■ **WORK ITEM A**
Name every person and organization mentioned in the body of the Monsanto news item. Leave out the byline.
■ **WORK ITEM B**
In the Monsanto news item, rewrite everything from "Two days after" down to "well-known toxin lectin.", changing "suspended" to "dismissed".
■ **WORK ITEM C**
Go on with the news item about Monsanto's complaint over the television programme, starting after its last sentence.

■ **GIVEN TEXT**

####

Monsanto complains to TV watchdog over World in Action
21 September 1998
Monsanto complains to TV watchdog over World in Action
By FWi staff
BIOTECH company Monsanto has filed an official complaint over a television programme which claimed consumers face potential health risks from genetically modified food.
The programme, Eat Up Your Genes, was made by Granadas World in Action team and shown last month.
The programme claimed that research showed GM potatoes fed to rats caused growth retardation and damage to their immune systems. The research was carried out by Dr Arpad Pusztai at the Rowett Institute in Aberdeen.
Two days after the broadcast, Dr Pusztai was suspended from his job. The Rowett Institute said it regretted that “discussions with the media [had] led to the presentation of information which misled everyone concerned.”
It later emerged that the rats were not fed on GM potatoes but on conventional potatoes mixed with well-known toxin lectin.

####

■ **STORED DATA**
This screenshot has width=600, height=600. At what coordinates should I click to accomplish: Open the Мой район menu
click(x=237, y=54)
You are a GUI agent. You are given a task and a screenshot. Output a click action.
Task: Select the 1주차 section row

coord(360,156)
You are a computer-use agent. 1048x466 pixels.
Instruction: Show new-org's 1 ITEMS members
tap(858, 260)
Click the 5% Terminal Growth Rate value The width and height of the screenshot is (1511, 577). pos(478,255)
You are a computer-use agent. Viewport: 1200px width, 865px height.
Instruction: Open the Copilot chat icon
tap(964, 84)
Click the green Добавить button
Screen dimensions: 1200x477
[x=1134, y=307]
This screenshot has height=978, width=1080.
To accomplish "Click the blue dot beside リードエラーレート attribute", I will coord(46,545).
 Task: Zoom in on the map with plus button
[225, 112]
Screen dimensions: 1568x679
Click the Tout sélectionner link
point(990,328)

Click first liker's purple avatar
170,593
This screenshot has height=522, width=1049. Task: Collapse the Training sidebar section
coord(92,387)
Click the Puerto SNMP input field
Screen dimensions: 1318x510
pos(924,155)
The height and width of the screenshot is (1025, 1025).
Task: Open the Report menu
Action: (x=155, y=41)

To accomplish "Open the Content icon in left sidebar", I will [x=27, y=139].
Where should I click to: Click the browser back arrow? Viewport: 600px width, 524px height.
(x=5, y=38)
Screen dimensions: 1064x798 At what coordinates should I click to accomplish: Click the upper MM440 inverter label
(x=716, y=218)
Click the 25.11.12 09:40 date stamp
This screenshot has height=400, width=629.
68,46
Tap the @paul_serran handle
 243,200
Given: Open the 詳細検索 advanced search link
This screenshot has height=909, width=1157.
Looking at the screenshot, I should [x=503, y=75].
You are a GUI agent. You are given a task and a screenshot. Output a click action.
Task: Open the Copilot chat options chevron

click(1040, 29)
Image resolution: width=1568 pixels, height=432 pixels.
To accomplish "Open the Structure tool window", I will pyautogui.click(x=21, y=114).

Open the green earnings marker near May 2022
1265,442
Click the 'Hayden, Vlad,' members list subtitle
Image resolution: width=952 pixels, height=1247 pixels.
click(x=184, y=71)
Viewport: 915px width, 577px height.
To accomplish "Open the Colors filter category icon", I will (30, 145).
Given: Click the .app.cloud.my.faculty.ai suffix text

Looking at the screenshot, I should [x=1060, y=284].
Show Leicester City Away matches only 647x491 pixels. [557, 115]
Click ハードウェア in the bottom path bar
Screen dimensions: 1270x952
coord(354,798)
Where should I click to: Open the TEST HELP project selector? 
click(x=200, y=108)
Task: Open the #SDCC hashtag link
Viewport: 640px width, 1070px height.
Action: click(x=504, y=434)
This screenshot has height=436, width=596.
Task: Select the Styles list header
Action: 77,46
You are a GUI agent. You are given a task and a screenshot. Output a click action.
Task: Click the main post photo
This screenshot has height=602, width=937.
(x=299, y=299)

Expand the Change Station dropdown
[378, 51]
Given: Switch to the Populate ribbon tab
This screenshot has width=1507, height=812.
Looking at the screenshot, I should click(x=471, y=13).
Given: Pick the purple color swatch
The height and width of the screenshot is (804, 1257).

####

■ **EXPECTED OUTPUT A**
Monsanto; Granadas World in Action team; Dr Arpad Pusztai; the Rowett Institute

■ **EXPECTED OUTPUT B**
Two days after the broadcast, Dr Pusztai was dismissed from his job. The Rowett Institute said it regretted that “discussions with the media [had] led to the presentation of information which misled everyone concerned.”
It later emerged that the rats were not fed on GM potatoes but on conventional potatoes mixed with well-known toxin lectin.

■ **EXPECTED OUTPUT C**
Monsanto officials have written to the Broadcasting Standards Commission claiming that Granada breached the commissions Code of Guidance on Fairness and Privacy.
Colin Merritt, Monsantos UK technical director, said the TV programme had chosen to alarm, rather than inform, consumers.
“World in Action sparked an unnecessary food scare about genetically modified food,” he said.
“It suggested that genetically modified foods had been rushed on to the market without adequate long-term testing. This is not the case and it was irresponsible to alarm viewers in this way.”
The Broadcasting Standards Commission has a target of replying to 90% of complaints regarding fairness within six to nine months.